I have just been sent a lovely photo of a young woman. She has been volunteering in the DC Network office for some weeks gaining work experience before going abroad for a year as part of her language degree at university. She is a donor conceived adult and is going to write about her time working in the office for the DCN Journal – hence the photo. Although she is very happy to talk about being donor conceived you won’t find her on the internet because she feels no need to post there. Very comfortable about her beginnings she is, as yet, uncurious about her donor or half-siblings. Although entitled to put her name on the HFEA’s Sibling Register in order to be in touch with others conceived from the same donor, she has yet to do this thinking she might once she has finished at uni. At the moment her life is too full of other interesting projects.
This particular young woman happens to be very beautiful, intelligent and talented but in her comfort about being donor conceived she is no different from many, many young people growing up in DC Network families. None of these people regard their donor as a parent. An important contributor to their genetic make-up, yes, but not a parent. The arguments put by some commentators to this blog about the importance of being brought up by both the people who contributed their gametes to their creation, would not be understood by this group. A parent is someone who cares for you, gets up at night to comfort and clean up sick, helps with homework and sets the boundaries for teenage adventures. A donor is someone who gives a precious gift to help create a life for those who need help in founding a family. The contribution he or she makes deserves acknowledgement and profound thanks, particularly if they have agreed to be identifiable to the donor conceived person from 18. Curiosity about the donor, in a greater or lesser degree, feels like a very understandable response to knowing that an unknown person’s genes have contributed to one’s make-up, but identity is made up of so much more than genetics.
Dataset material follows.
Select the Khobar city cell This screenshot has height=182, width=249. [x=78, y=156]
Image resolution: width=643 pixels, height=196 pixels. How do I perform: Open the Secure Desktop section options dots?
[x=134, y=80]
The young woman who worked in the DCN office was very clear who she is and who her parents are.
I completely accept that talking with anyone can only give a snapshot in time of how they are feeling. People evolve, grow and change and it may be that as this group of young adults think about making families themselves, the attitudes and feelings of some of them will move more towards wanting more information about their unknown progenitor. But I just can’t imagine them changing their minds about who their parents are. Surely parent/child relationships are based on emotional ties and shared experiences not genetics, or more viscerally, blood.
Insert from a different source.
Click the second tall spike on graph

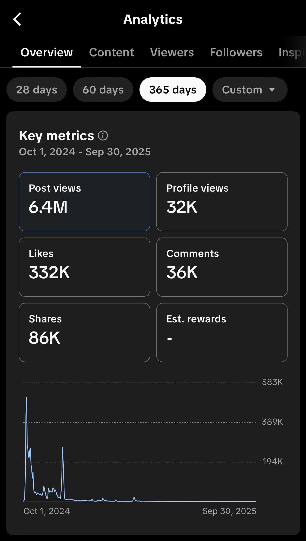(x=62, y=448)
Is a donor a family member in any shape or form? Are his or her parents, children, aunts and uncles also relatives of a donor conceived person? Perhaps the answer is both yes and no. Yes, in that there will be genetic traits in common but no in that they are all strangers to each other with no shared history or experiences. To my mind family are people who share more than genes. These are intriguing questions that are coming to the fore with so many more donor conceived people knowing about their beginnings and donors beginning to become real people rather than shadowy background figures. I’m much looking forward to Ken Daniels thoughts on this topic when he speaks to DC Network’s Nottingham conference on 21st September. It will be an interesting and I suspect a rather controversial presentation.